Note that for still image output processing, image composition processing, wipe, fade, image enlargement processing, image composition processing using enlarged images, wipe using enlarged images, and fade using enlarged images, data is sent from PIFO 6 to adder 24. The present invention includes all such configurations.

[Effects of the Invention] As described above, according to the video signal processing circuit of the present invention, the circuit configuration is simple, and wipe and fade can be realized when an enlarged image is combined with another image. can.

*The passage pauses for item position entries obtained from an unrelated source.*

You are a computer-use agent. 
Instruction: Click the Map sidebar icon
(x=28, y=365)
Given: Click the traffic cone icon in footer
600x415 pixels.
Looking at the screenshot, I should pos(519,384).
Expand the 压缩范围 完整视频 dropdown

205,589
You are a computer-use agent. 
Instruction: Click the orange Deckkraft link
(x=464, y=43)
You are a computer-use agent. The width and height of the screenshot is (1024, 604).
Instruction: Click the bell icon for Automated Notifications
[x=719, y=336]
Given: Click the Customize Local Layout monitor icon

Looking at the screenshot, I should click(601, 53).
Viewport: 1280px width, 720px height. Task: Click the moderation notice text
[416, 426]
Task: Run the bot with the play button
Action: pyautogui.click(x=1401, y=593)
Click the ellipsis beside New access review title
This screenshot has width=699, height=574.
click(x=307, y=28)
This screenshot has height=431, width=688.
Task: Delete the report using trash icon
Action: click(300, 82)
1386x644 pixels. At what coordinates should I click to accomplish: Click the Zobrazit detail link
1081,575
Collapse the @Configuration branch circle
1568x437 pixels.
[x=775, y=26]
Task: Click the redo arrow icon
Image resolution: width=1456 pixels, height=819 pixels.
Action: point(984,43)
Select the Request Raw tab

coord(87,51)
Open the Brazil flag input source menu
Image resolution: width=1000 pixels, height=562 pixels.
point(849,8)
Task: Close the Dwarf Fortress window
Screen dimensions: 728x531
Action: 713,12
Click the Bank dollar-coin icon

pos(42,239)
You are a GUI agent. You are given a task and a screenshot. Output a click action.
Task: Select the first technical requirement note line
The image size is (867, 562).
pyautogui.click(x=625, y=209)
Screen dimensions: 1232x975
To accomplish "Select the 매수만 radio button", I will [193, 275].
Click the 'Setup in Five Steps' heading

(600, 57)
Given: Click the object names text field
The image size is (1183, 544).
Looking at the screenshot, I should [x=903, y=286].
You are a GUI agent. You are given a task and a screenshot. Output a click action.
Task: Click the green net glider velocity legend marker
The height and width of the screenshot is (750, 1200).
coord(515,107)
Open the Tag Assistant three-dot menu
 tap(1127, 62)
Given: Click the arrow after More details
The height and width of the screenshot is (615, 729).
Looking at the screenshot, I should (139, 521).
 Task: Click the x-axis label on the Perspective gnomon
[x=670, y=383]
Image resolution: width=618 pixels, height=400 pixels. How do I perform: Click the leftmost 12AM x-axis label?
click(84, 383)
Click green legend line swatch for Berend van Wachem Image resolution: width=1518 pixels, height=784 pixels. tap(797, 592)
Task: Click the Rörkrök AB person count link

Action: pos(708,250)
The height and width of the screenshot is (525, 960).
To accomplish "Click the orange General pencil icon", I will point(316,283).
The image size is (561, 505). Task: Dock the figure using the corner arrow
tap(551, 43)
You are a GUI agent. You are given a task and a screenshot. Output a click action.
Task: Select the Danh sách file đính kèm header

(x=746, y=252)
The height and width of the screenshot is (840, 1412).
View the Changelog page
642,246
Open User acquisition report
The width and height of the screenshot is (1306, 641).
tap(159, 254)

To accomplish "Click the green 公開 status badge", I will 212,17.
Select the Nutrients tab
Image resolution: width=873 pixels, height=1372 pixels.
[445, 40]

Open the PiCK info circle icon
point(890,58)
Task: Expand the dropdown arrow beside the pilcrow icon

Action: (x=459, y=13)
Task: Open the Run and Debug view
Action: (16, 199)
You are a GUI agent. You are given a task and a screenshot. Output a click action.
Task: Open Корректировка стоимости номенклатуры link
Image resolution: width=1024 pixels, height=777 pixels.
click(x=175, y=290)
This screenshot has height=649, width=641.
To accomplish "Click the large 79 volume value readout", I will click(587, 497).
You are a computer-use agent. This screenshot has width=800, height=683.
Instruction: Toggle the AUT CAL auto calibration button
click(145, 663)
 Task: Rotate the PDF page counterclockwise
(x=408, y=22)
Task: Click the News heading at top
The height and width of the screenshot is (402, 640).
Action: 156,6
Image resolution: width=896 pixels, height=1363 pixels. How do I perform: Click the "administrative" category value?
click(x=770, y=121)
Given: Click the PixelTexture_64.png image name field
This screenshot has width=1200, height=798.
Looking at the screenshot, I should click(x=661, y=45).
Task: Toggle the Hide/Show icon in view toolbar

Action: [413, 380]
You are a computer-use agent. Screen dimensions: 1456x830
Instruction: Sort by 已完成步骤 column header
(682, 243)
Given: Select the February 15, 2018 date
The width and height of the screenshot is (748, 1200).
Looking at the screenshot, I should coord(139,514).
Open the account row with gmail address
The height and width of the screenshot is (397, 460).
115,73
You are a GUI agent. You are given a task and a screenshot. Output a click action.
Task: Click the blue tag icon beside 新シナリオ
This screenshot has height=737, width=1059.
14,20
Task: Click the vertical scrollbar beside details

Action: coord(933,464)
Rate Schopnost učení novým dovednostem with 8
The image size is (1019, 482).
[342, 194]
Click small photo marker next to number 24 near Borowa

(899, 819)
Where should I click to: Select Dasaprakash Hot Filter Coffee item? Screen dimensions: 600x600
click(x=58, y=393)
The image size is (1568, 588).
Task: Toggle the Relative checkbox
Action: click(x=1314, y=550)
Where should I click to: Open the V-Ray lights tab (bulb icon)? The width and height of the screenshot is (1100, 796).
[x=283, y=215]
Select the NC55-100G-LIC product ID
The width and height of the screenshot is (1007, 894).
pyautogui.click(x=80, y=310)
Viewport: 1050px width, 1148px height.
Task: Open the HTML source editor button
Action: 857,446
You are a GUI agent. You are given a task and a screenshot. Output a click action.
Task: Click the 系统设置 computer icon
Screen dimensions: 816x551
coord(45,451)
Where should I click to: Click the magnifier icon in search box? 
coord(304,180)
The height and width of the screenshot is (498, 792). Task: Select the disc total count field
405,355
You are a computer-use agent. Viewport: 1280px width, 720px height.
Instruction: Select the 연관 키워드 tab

[Brief explanation of the drawing]

FIG. 1 is a diagram showing the configuration of a video signal processing circuit as an embodiment of the present invention, FIG. 2 is a schematic diagram for explaining the enlargement process by the processing circuit of FIG. 1, and FIGS. FIG. 5 is a timing chart for explaining the operation of each part of the circuit of FIG. 1 during enlargement processing, and FIG. 5 is a diagram showing an example of a special screen obtained by the circuit of FIG. 1. In the figure, 2 is an input terminal, 4 is a switch, 6 is an IFO having a capacity for one field, 8 is a timing controller, 10 is a synchronous separation circuit, and 12 is an IHDL. 14 is a switch, 16 is a subtracter, 18 is a nonlinear circuit, 20 is a multiplier, 24 is an adder, 26 is an output terminal, 28 is a coefficient control circuit, 30 is a system controller, and 32 is an operating section. Figure 3

Claims (3)

[Claims] (1) An enlargement processing circuit capable of forming an enlarged image using a memory capable of storing a video signal for one screen, a subtracter that takes the difference between the output of the enlargement processing circuit and the input video signal, and A video signal processing circuit comprising: a coefficient multiplier for multiplying an output by a controllable coefficient; and an adder for adding the output of the coefficient multiplier to the video signal. (2) The video signal processing circuit according to claim (1), wherein the input video signal and the output of the adder can be selectively supplied as input signals to the memory. . (3) The coefficient multiplier selectively operates between a first coefficient multiplier that multiplies a variable coefficient determined regardless of the input level, and a second coefficient multiplier that multiplies a coefficient determined according to the input level. The video signal processing circuit according to claim (2), characterized in that it can be used for.